Control how models are stored:

View (Default)

Creates a database view:

{{ config(materialized='view') }}

SELECT * FROM orders WHERE status = 'pending'

Use for: Real-time data, small datasets

Table

Creates a physical table:

{{ config(materialized='table') }}

SELECT * FROM {{ ref('int_customer_orders') }}

Use for: Frequently accessed data, complex calculations

Incremental

Updates only new rows:

{{ config(materialized='incremental', unique_key='order_id') }}

SELECT * FROM orders

{% if is_incremental() %}
WHERE created_at > (SELECT MAX(created_at) FROM {{ this }})
{% endif %}

Use for: Large datasets, append-only data

Advanced Configuration

Indexes (DuckDB)

DuckDB automatically creates zonemaps (min-max indexes) for all columns. For highly selective queries, you can create ART indexes using post-hooks:

{{ config(
    materialized='table',
    post_hook="CREATE INDEX IF NOT EXISTS idx_customer_id ON {{ this }} (customer_id)"
) }}

SELECT * FROM {{ ref('int_customer_orders') }}

Note: DuckDB recommends avoiding explicit indexes unless you have highly selective queries. Indexes add overhead during inserts/updates and consume memory.

Post-Hooks

Run SQL after model creation:

{{ config(
    materialized='table',
    post_hook="PRAGMA optimize"
) }}

SELECT * FROM {{ ref('source_data') }}

Data Contracts

Enforce schema contracts for critical models:

version: 2

models:
  - name: customer_summary
    config:
      materialized: table
      contract:
        enforced: true
    columns:
      - name: customer_id
        data_type: int
        constraints:
          - type: not_null
      - name: email
        data_type: string
      - name: total_spent
        data_type: decimal

Note: Contracts are supported for table and view materializations.

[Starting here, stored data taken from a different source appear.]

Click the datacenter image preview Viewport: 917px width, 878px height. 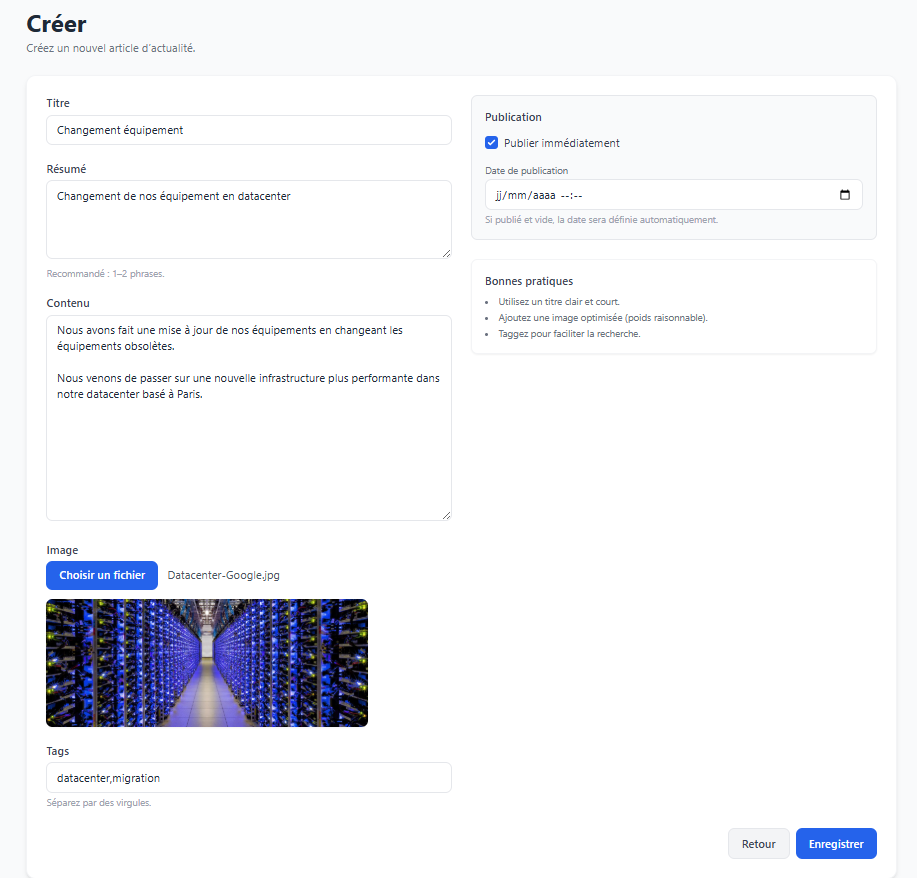pyautogui.click(x=207, y=663)
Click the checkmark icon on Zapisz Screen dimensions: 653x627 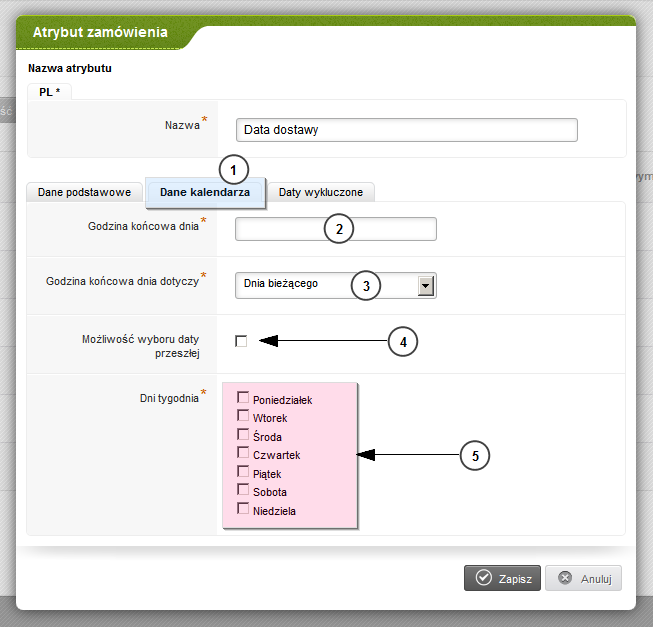tap(483, 578)
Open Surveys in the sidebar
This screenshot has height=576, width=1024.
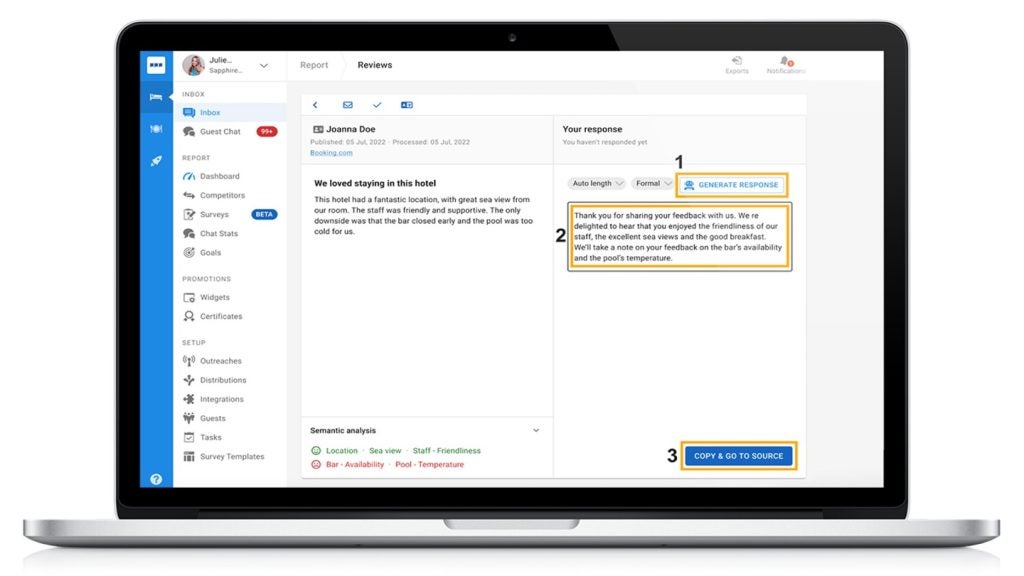pyautogui.click(x=214, y=214)
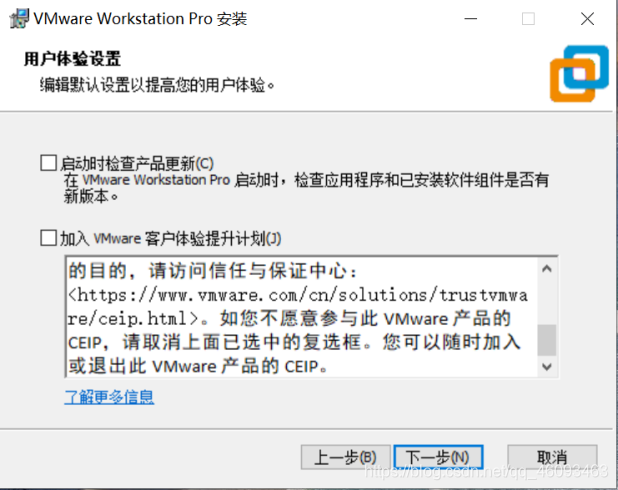Cancel the installation with 取消
618x490 pixels.
pos(552,457)
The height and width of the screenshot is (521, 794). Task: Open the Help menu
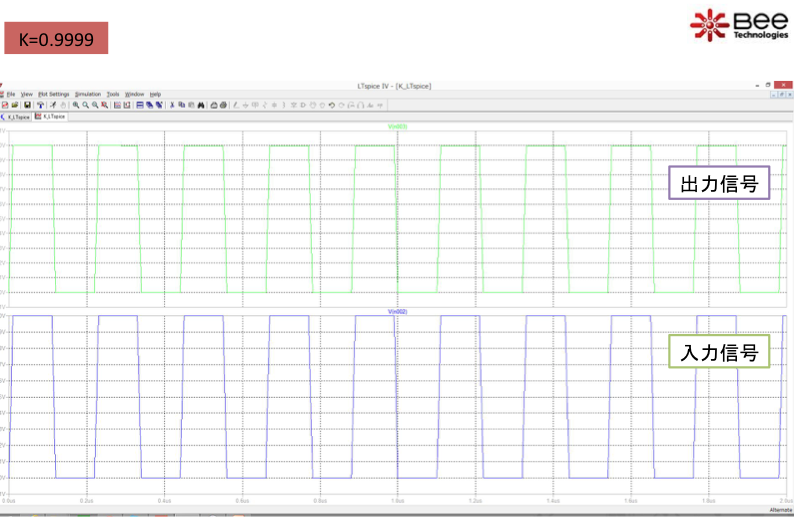[155, 94]
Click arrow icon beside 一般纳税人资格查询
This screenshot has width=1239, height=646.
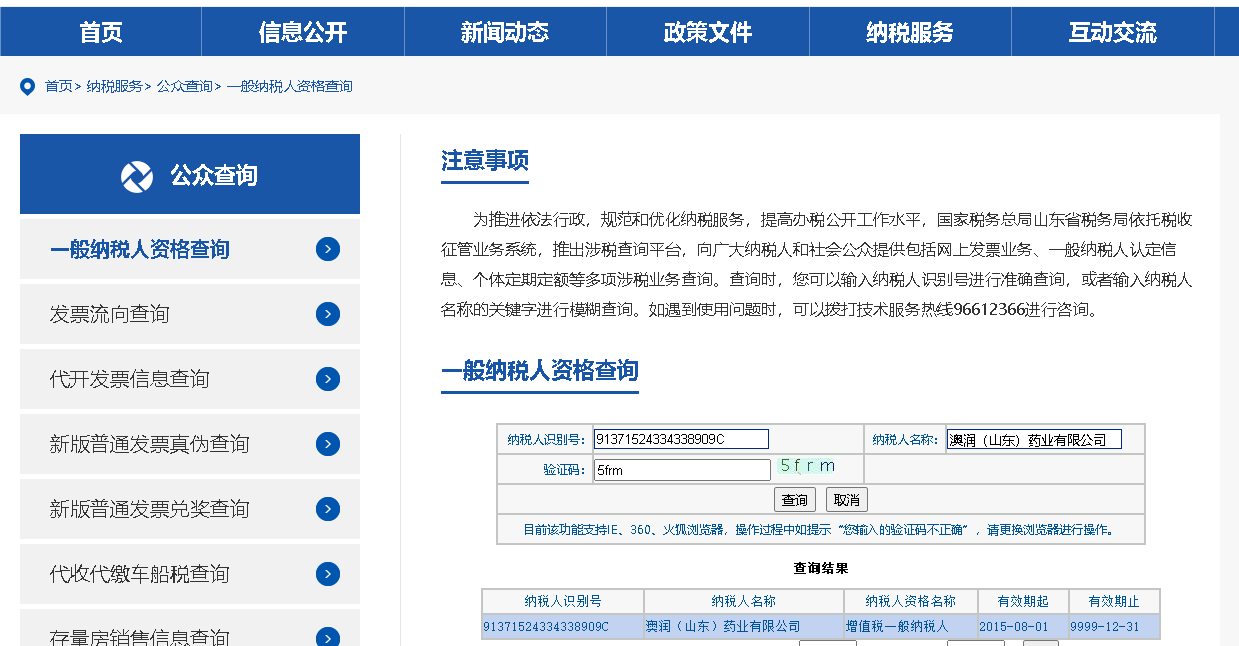[328, 249]
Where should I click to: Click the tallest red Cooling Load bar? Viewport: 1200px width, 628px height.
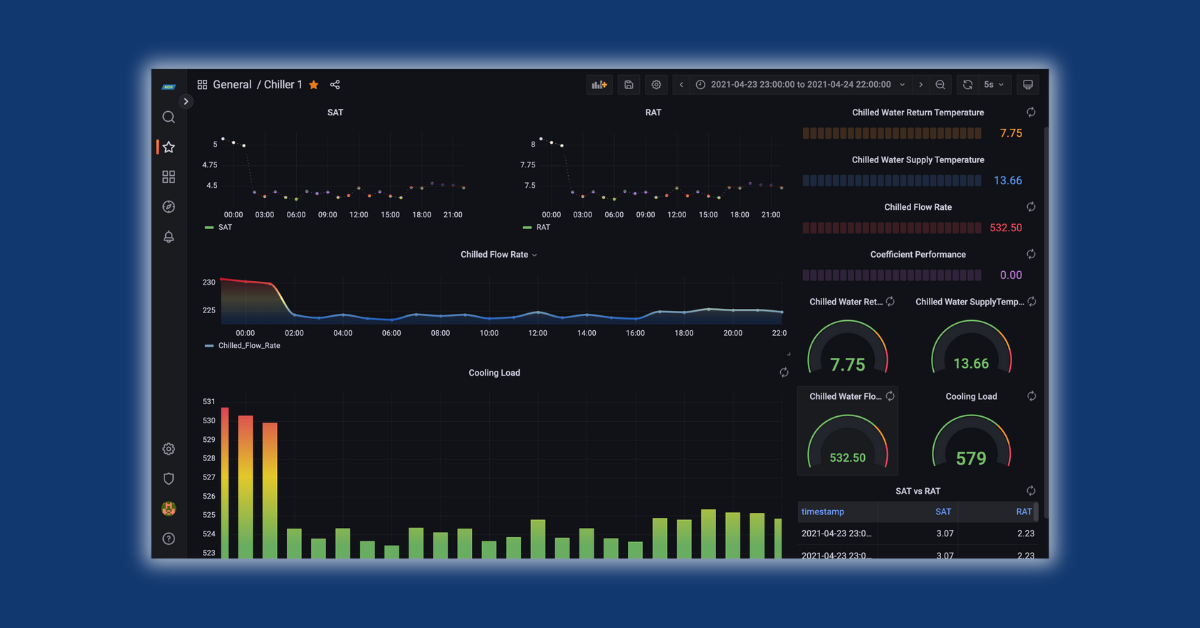coord(225,482)
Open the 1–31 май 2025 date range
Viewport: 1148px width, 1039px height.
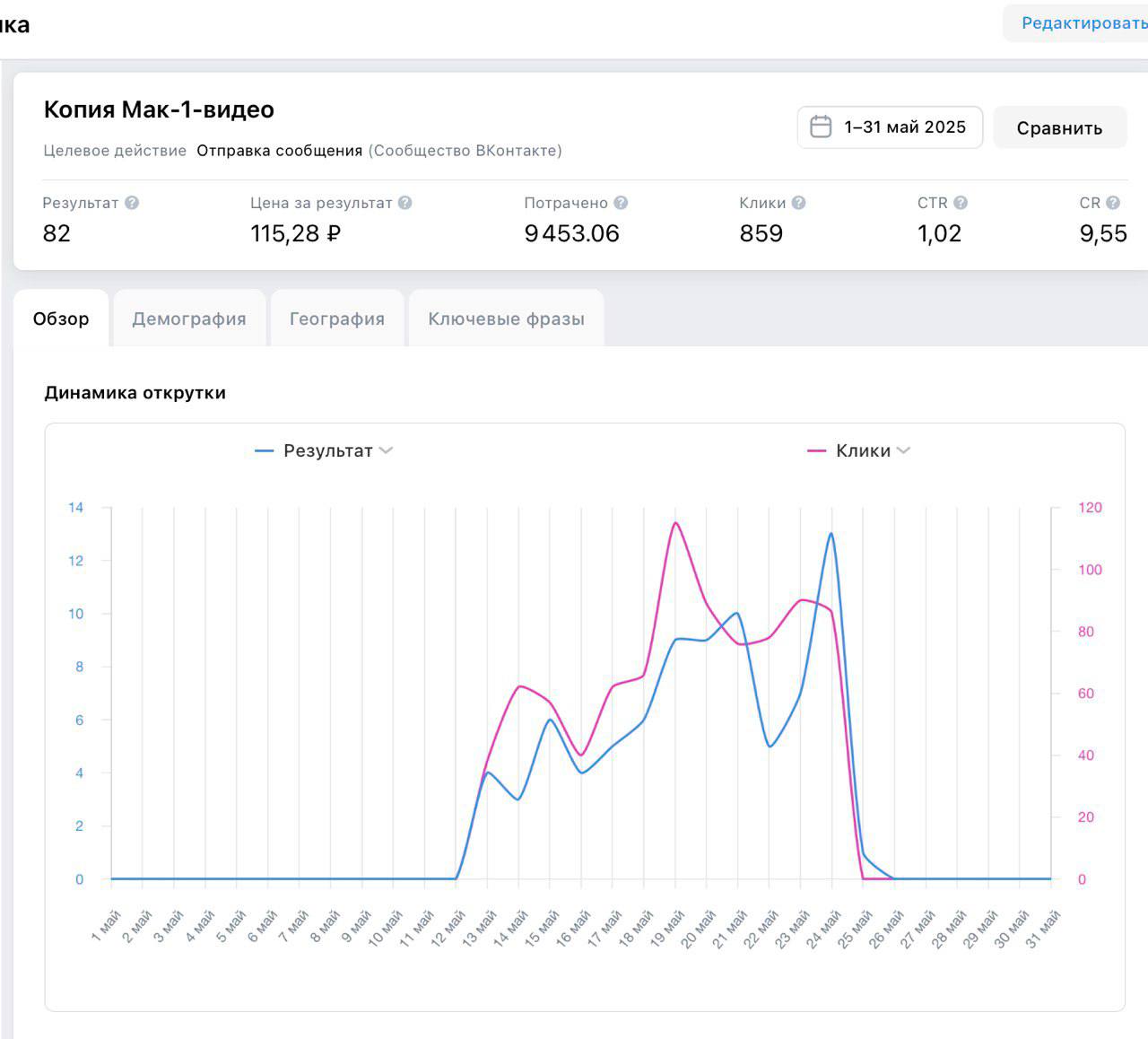[904, 127]
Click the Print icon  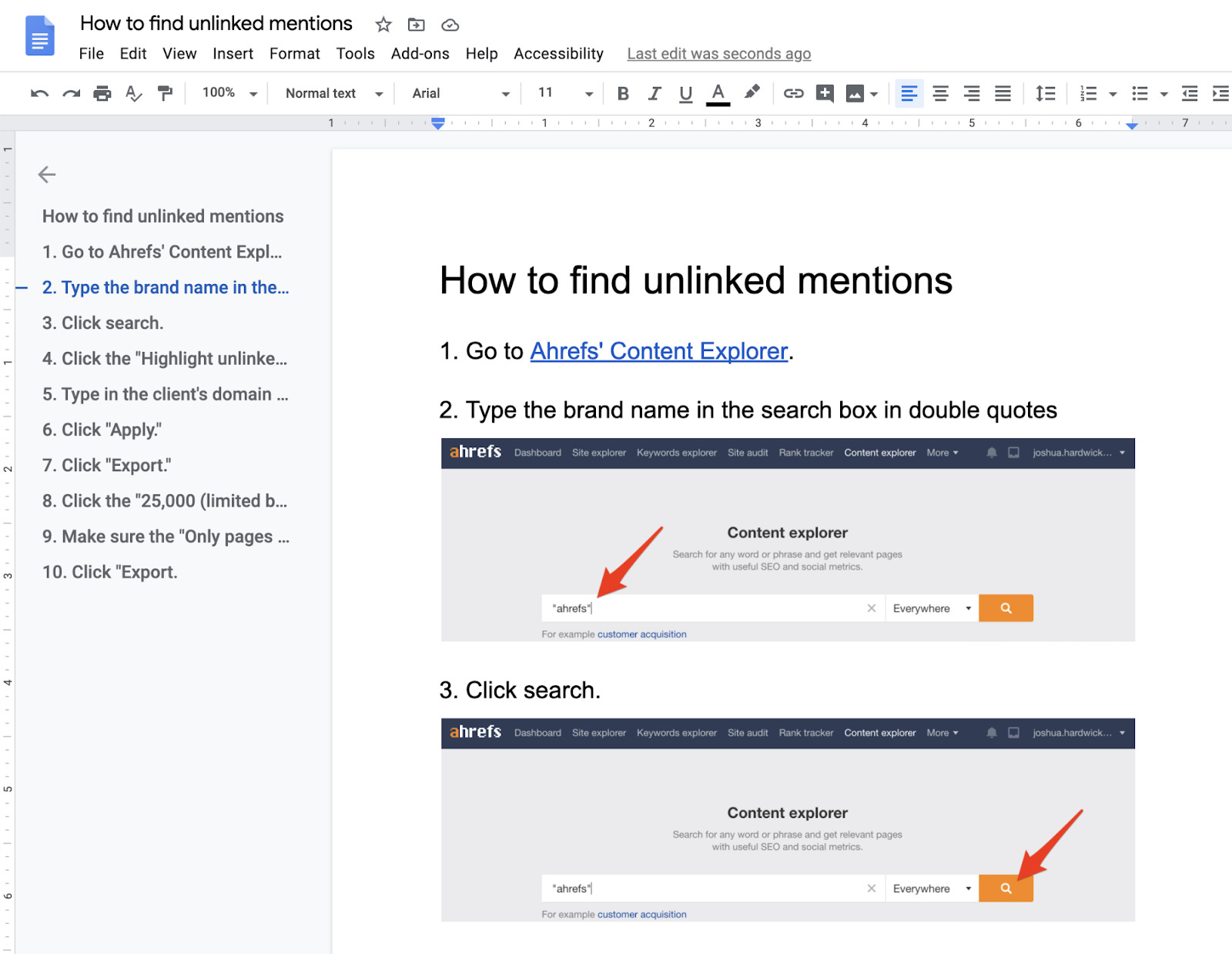[x=102, y=94]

They validate schema before data is written.

dbt Packages

Use dbt packages for extended functionality:

packages:
  - package: dbt-labs/dbt_utils
    version: "1.3.0"

Install packages:

mxcp dbt deps

Use package tests:

version: 2

models:
  - name: customer_summary
    columns:
      - name: total_spent
        data_tests:
          - not_null
          - dbt_utils.expression_is_true:
              expression: ">= 0"

Note: As of dbt 1.8+, use data_tests instead of tests (the old syntax still works but is deprecated).

Data Quality Tests

Built-in Tests

dbt provides four built-in generic tests: unique, not_null, accepted_values, and relationships.

version: 2

models:
  - name: customer_summary
    columns:
      - name: customer_id
        data_tests:
          - unique
          - not_null
      - name: email
        data_tests:
          - unique
          - not_null
      - name: customer_tier
        data_tests:
          - accepted_values:
              values: ['high_value', 'medium_value', 'low_value']

Custom Tests

SELECT *
FROM {{ ref('customer_summary') }}
WHERE email NOT LIKE '%@%.%'

Relationship Tests

models:
  - name: orders
    columns:
      - name: customer_id
        data_tests:
          - relationships:
              arguments:
                to: ref('customer_summary')
                field: customer_id

Note: As of dbt 1.10+, test arguments should be nested under the arguments property.

Documentation

Model Documentation

version: 2

models:
  - name: customer_summary
    description: >
      Customer profiles with order summaries.
      Used by customer service AI tools.
    columns:
      - name: customer_id
        description: Unique customer identifier
      - name: customer_tier
        description: >
          Value tier based on total spending:
          - high_value: > $1000
          - medium_value: $100 - $1000
          - low_value: < $100

Generate Docs

# Generate documentation
mxcp dbt docs generate

# Serve locally
mxcp dbt docs serve

MXCP Integration

Query dbt Models

Reference dbt models in MXCP endpoints:

mxcp: 1
tool:
  name: get_customer
  description: Get customer profile with order summary
  parameters:
    - name: customer_id
      type: integer
      description: Customer ID to lookup
  return:
    type: object
    properties:
      customer_id:
        type: integer
      customer_name:
        type: string
      email:
        type: string
      customer_tier:
        type: string
  source:
    code: |
      SELECT *
      FROM customer_summary
      WHERE customer_id = $customer_id

Development Workflow

# 1. Run dbt models
mxcp dbt run

# 2. Test data quality
mxcp dbt test

# 3. Validate MXCP endpoints
mxcp validate

# 4. Test MXCP functionality
mxcp test

# 5. Start server
mxcp serve

Python Models

dbt supports Python models (dbt 1.3+) for complex transformations that are difficult in SQL. This is useful for ML preprocessing, statistical analysis, or leveraging Python libraries.

Basic Python Model

import pandas as pd

def model(dbt, session):
    """Segment customers using Python logic."""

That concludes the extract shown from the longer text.